Dataset records:

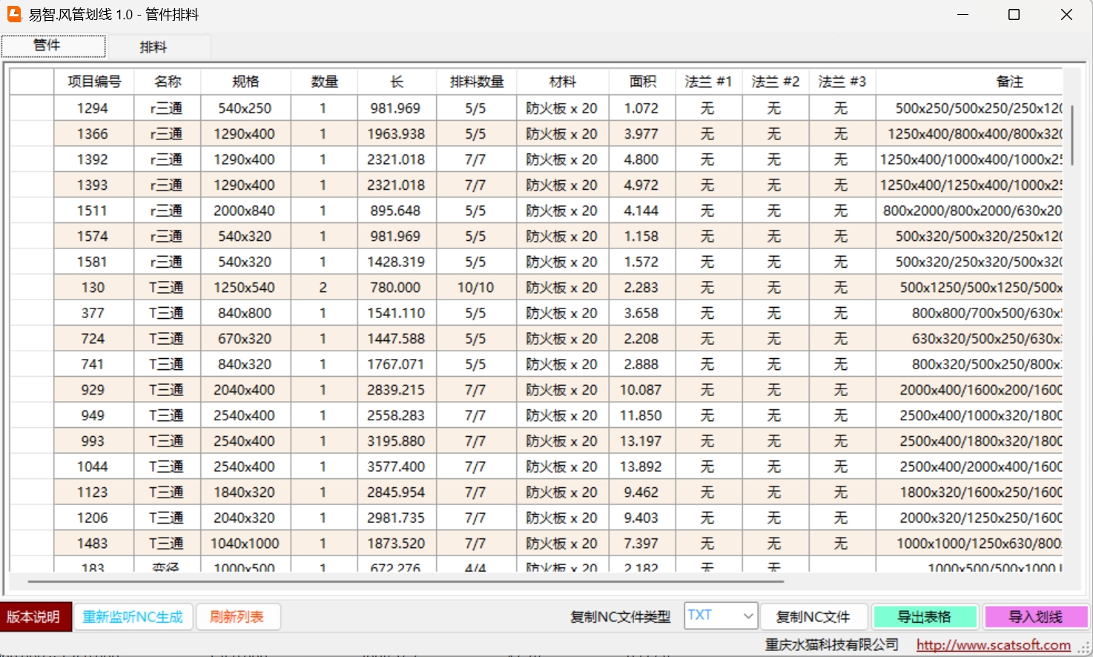This screenshot has height=657, width=1093.
Task: Click the 版本说明 button
Action: pos(34,617)
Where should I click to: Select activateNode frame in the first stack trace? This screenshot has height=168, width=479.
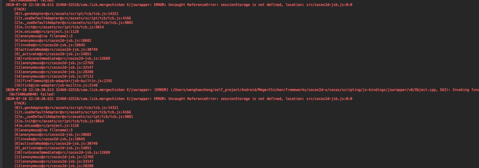click(x=56, y=50)
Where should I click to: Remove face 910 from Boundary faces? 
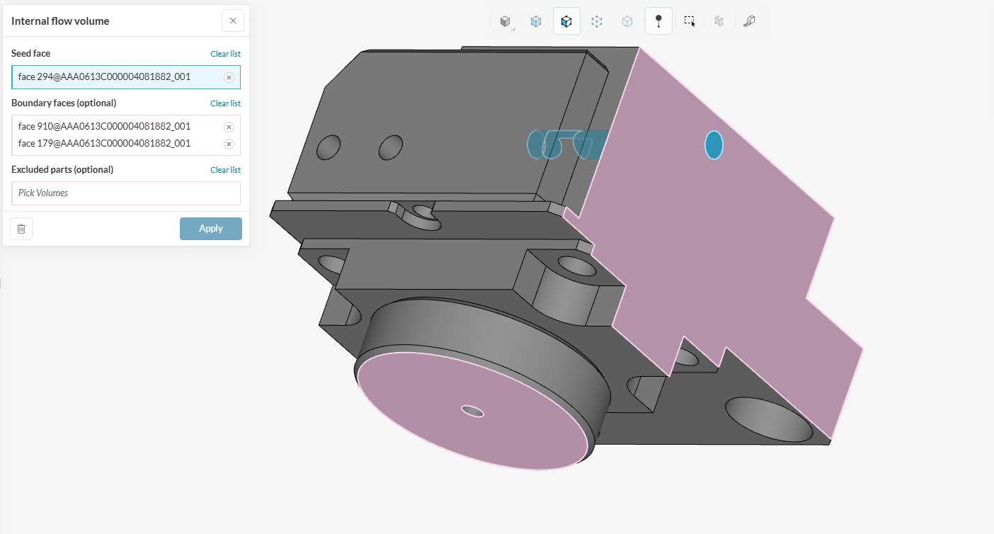229,127
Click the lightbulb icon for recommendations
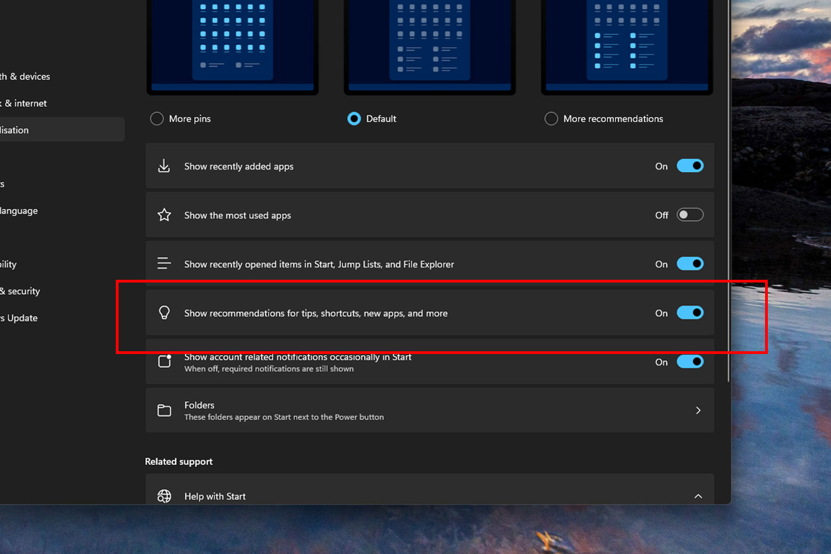Screen dimensions: 831x554 [164, 313]
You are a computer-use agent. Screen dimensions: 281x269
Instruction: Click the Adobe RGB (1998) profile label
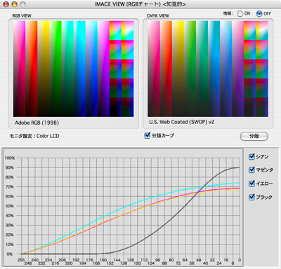pyautogui.click(x=37, y=123)
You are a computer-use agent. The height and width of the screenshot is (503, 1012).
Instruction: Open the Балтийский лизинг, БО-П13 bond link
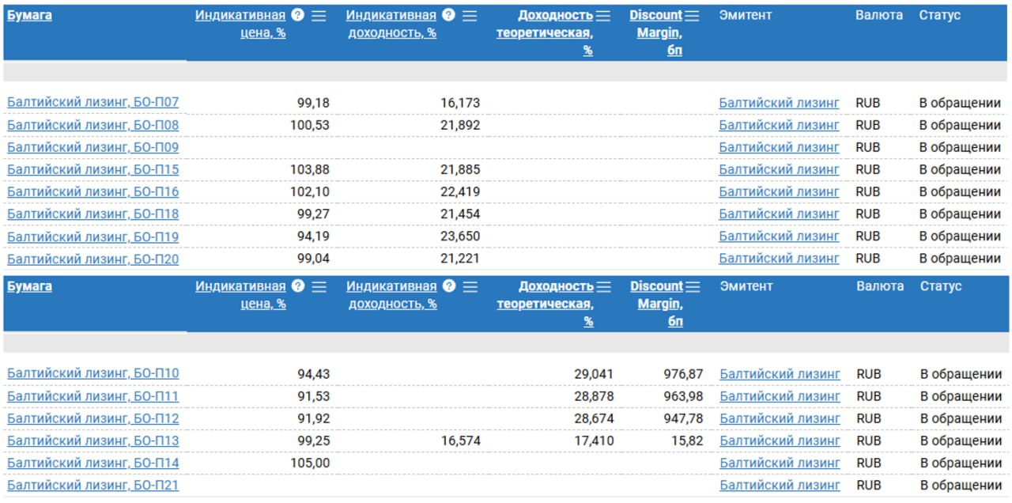(x=93, y=441)
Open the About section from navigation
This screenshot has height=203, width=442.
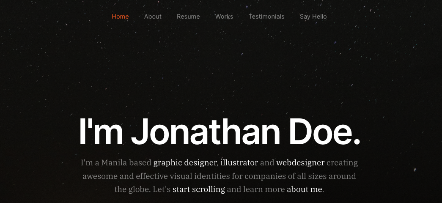click(x=153, y=16)
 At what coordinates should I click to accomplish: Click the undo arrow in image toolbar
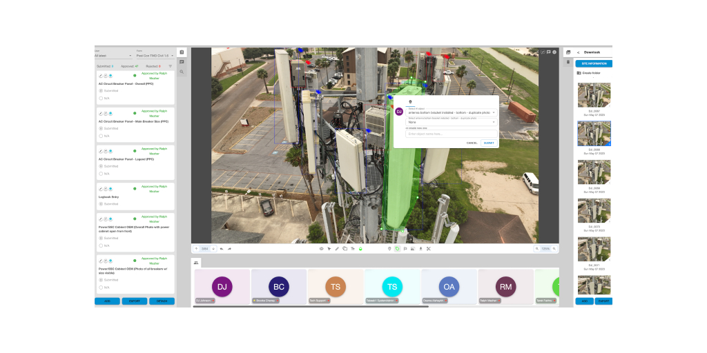[x=221, y=248]
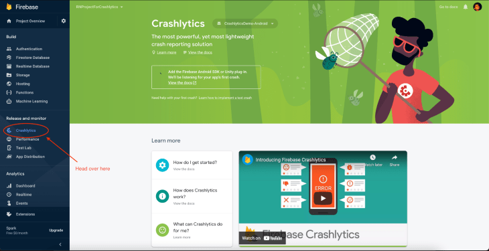Play the Introducing Firebase Crashlytics video
The width and height of the screenshot is (489, 251).
[323, 198]
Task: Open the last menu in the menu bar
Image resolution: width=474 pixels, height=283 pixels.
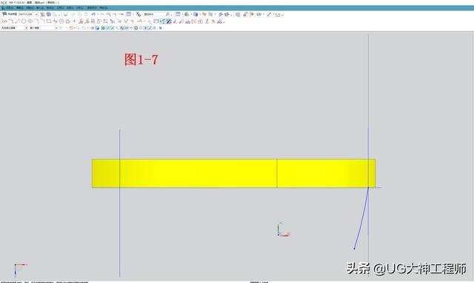Action: (104, 7)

Task statement: Here the job is to copy the stretch of records from the line containing "Where should I click to: Select" through the line containing "Open the About section from navigation", word for word. Leave every picture out.

Exercise result:
Where should I click to: Select activateNode frame in the first stack trace? This screenshot has height=168, width=479.
click(x=56, y=50)
Where should I click to: Remove face 910 from Boundary faces? 
229,127
Click the lightbulb icon for recommendations
Screen dimensions: 831x554 [164, 313]
You are a computer-use agent. Screen dimensions: 281x269
Instruction: Click the Adobe RGB (1998) profile label
pyautogui.click(x=37, y=123)
You are a computer-use agent. The height and width of the screenshot is (503, 1012).
Instruction: Open the Балтийский лизинг, БО-П13 bond link
(x=93, y=441)
Open the About section from navigation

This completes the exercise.